━━ PASSAGE
How to trace a Python application with eBPF/BCC
March 12, 2020
Intro
A couple of weeks ago, a friend of mine, who is developing a Python application that performs data transformation, wanted a way to know at what step of the data pipeline, a particular task/process is.
I am aware that this challenge might have different solutions, and it heavily depends on the use case, but I wanted something more than the usual workaround. Some workarounds that immediately pop up in our mind might be:
- Update an external endpoint every time the application enters a new function.
- Dump logs for each transaction and interprets them.
- Make all the connections of the micro-services passing through a proxy which can keep of every single process.
These “solutions” didn’t seem the best fit for me, they all require to edit the code at least a little bit, and the third one is only feasible if the codebase is running into a particular infrastructure and if it’s architected as a micro-services application. I wanted something that doesn’t require editing a single line of code. The answer? eBPF + BCC!
━━━━
━━ SOURCE DATA
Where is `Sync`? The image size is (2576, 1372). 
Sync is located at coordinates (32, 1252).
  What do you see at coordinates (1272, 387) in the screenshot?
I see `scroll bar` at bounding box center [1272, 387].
━━━━
AIM
Reproduce everything in the tracing article from "I am aware that" down to "a new function.". Rely only on the tracing article for what follows.

WRITTEN ANSWER
I am aware that this challenge might have different solutions, and it heavily depends on the use case, but I wanted something more than the usual workaround. Some workarounds that immediately pop up in our mind might be:
- Update an external endpoint every time the application enters a new function.